The listing is to be duplicated in full, exactly as written.
---------- Records to use
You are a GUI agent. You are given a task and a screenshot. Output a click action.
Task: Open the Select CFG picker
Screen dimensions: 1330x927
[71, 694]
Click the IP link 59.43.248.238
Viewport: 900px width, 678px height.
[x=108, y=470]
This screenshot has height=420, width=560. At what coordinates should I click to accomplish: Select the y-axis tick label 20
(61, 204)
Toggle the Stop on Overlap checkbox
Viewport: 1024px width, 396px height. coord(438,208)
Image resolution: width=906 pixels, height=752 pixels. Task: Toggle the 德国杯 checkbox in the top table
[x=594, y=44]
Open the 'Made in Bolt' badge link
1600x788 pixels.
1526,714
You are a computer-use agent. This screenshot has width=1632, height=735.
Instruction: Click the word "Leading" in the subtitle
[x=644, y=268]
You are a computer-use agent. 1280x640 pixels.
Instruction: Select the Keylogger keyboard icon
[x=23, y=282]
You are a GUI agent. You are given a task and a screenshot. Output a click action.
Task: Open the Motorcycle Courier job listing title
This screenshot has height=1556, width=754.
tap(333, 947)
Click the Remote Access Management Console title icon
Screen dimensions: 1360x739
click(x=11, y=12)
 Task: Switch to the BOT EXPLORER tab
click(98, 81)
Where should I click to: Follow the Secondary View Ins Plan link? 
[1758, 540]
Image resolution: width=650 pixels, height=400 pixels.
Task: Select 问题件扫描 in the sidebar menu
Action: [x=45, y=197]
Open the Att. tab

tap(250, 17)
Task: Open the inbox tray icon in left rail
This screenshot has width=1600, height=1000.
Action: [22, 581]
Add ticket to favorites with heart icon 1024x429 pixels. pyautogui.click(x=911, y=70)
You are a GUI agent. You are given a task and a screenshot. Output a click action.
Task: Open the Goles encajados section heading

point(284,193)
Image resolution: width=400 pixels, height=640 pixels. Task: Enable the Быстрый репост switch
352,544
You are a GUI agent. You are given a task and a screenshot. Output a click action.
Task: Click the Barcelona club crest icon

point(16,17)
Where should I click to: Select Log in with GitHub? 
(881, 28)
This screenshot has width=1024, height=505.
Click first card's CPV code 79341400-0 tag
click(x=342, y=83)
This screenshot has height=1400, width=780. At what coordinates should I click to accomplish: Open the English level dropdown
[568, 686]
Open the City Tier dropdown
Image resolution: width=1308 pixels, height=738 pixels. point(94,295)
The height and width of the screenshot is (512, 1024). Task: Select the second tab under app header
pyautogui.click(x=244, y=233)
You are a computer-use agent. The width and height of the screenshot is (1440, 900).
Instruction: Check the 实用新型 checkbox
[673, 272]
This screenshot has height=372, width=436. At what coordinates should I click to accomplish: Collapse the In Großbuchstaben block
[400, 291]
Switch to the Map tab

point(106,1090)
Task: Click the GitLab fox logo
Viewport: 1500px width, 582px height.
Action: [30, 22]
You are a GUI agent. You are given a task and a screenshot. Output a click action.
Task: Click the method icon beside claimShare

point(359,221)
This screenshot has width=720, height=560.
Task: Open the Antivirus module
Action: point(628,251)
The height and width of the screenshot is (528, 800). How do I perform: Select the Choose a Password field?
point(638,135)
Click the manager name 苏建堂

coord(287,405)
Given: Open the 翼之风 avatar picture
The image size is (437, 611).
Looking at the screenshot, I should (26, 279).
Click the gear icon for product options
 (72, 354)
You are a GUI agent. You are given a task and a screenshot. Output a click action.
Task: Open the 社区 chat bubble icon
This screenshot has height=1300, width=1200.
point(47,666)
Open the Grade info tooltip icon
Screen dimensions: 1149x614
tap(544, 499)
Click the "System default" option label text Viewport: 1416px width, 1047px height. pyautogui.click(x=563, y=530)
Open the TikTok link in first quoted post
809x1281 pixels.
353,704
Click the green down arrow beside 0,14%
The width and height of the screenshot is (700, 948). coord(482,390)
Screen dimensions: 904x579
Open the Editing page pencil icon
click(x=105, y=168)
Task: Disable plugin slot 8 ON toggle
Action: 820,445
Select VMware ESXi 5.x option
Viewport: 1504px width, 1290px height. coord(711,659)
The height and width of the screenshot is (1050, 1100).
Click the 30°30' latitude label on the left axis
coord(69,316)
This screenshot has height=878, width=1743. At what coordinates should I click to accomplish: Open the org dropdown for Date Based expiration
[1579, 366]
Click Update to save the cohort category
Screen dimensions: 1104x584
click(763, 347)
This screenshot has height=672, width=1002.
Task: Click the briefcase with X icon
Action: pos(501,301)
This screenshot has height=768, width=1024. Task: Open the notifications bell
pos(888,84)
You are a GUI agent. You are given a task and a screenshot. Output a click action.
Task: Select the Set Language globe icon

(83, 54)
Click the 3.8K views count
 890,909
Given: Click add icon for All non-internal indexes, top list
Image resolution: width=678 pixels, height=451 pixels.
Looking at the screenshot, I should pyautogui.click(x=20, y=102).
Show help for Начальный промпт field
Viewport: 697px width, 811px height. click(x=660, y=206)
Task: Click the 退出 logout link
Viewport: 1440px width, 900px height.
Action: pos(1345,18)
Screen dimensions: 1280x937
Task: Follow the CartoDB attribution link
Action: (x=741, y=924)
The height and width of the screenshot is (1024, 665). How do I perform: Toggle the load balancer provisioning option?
--------------------
### Output for this exercise
You are a GUI agent. You are given a task and a screenshot. Output a click action.
Task: Open the Select CFG picker
Screen dimensions: 1330x927
[71, 694]
Click the IP link 59.43.248.238
Viewport: 900px width, 678px height.
[x=108, y=470]
This screenshot has height=420, width=560. At what coordinates should I click to accomplish: Select the y-axis tick label 20
(61, 204)
Toggle the Stop on Overlap checkbox
Viewport: 1024px width, 396px height. coord(438,208)
Image resolution: width=906 pixels, height=752 pixels. Task: Toggle the 德国杯 checkbox in the top table
[x=594, y=44]
Open the 'Made in Bolt' badge link
1600x788 pixels.
1526,714
You are a computer-use agent. This screenshot has width=1632, height=735.
Instruction: Click the word "Leading" in the subtitle
[x=644, y=268]
You are a computer-use agent. 1280x640 pixels.
Instruction: Select the Keylogger keyboard icon
[x=23, y=282]
You are a GUI agent. You are given a task and a screenshot. Output a click action.
Task: Open the Motorcycle Courier job listing title
This screenshot has height=1556, width=754.
tap(333, 947)
Click the Remote Access Management Console title icon
Screen dimensions: 1360x739
click(x=11, y=12)
 Task: Switch to the BOT EXPLORER tab
click(98, 81)
Where should I click to: Follow the Secondary View Ins Plan link? 
[1758, 540]
Image resolution: width=650 pixels, height=400 pixels.
Task: Select 问题件扫描 in the sidebar menu
Action: [x=45, y=197]
Open the Att. tab

tap(250, 17)
Task: Open the inbox tray icon in left rail
This screenshot has width=1600, height=1000.
Action: [22, 581]
Add ticket to favorites with heart icon 1024x429 pixels. pyautogui.click(x=911, y=70)
You are a GUI agent. You are given a task and a screenshot. Output a click action.
Task: Open the Goles encajados section heading

point(284,193)
Image resolution: width=400 pixels, height=640 pixels. Task: Enable the Быстрый репост switch
352,544
You are a GUI agent. You are given a task and a screenshot. Output a click action.
Task: Click the Barcelona club crest icon

point(16,17)
Where should I click to: Select Log in with GitHub? 
(881, 28)
This screenshot has width=1024, height=505.
Click first card's CPV code 79341400-0 tag
click(x=342, y=83)
This screenshot has height=1400, width=780. At what coordinates should I click to accomplish: Open the English level dropdown
[568, 686]
Open the City Tier dropdown
Image resolution: width=1308 pixels, height=738 pixels. point(94,295)
The height and width of the screenshot is (512, 1024). Task: Select the second tab under app header
pyautogui.click(x=244, y=233)
You are a computer-use agent. The width and height of the screenshot is (1440, 900).
Instruction: Check the 实用新型 checkbox
[673, 272]
This screenshot has height=372, width=436. At what coordinates should I click to accomplish: Collapse the In Großbuchstaben block
[400, 291]
Switch to the Map tab

point(106,1090)
Task: Click the GitLab fox logo
Viewport: 1500px width, 582px height.
Action: [30, 22]
You are a GUI agent. You are given a task and a screenshot. Output a click action.
Task: Click the method icon beside claimShare

point(359,221)
This screenshot has width=720, height=560.
Task: Open the Antivirus module
Action: point(628,251)
The height and width of the screenshot is (528, 800). How do I perform: Select the Choose a Password field?
point(638,135)
Click the manager name 苏建堂

coord(287,405)
Given: Open the 翼之风 avatar picture
The image size is (437, 611).
Looking at the screenshot, I should (26, 279).
Click the gear icon for product options
 (72, 354)
You are a GUI agent. You are given a task and a screenshot. Output a click action.
Task: Open the 社区 chat bubble icon
This screenshot has height=1300, width=1200.
point(47,666)
Open the Grade info tooltip icon
Screen dimensions: 1149x614
tap(544, 499)
Click the "System default" option label text Viewport: 1416px width, 1047px height. pyautogui.click(x=563, y=530)
Open the TikTok link in first quoted post
809x1281 pixels.
353,704
Click the green down arrow beside 0,14%
The width and height of the screenshot is (700, 948). coord(482,390)
Screen dimensions: 904x579
Open the Editing page pencil icon
click(x=105, y=168)
Task: Disable plugin slot 8 ON toggle
Action: 820,445
Select VMware ESXi 5.x option
Viewport: 1504px width, 1290px height. coord(711,659)
The height and width of the screenshot is (1050, 1100).
Click the 30°30' latitude label on the left axis
coord(69,316)
This screenshot has height=878, width=1743. At what coordinates should I click to accomplish: Open the org dropdown for Date Based expiration
[1579, 366]
Click Update to save the cohort category
Screen dimensions: 1104x584
click(763, 347)
This screenshot has height=672, width=1002.
Task: Click the briefcase with X icon
Action: pos(501,301)
This screenshot has height=768, width=1024. Task: Open the notifications bell
pos(888,84)
You are a GUI agent. You are given a task and a screenshot. Output a click action.
Task: Select the Set Language globe icon

(83, 54)
Click the 3.8K views count
 890,909
Given: Click add icon for All non-internal indexes, top list
Image resolution: width=678 pixels, height=451 pixels.
Looking at the screenshot, I should pyautogui.click(x=20, y=102).
Show help for Начальный промпт field
Viewport: 697px width, 811px height. click(x=660, y=206)
Task: Click the 退出 logout link
Viewport: 1440px width, 900px height.
Action: pos(1345,18)
Screen dimensions: 1280x937
Task: Follow the CartoDB attribution link
Action: (x=741, y=924)
The height and width of the screenshot is (1024, 665). How do I perform: Toggle the load balancer provisioning option?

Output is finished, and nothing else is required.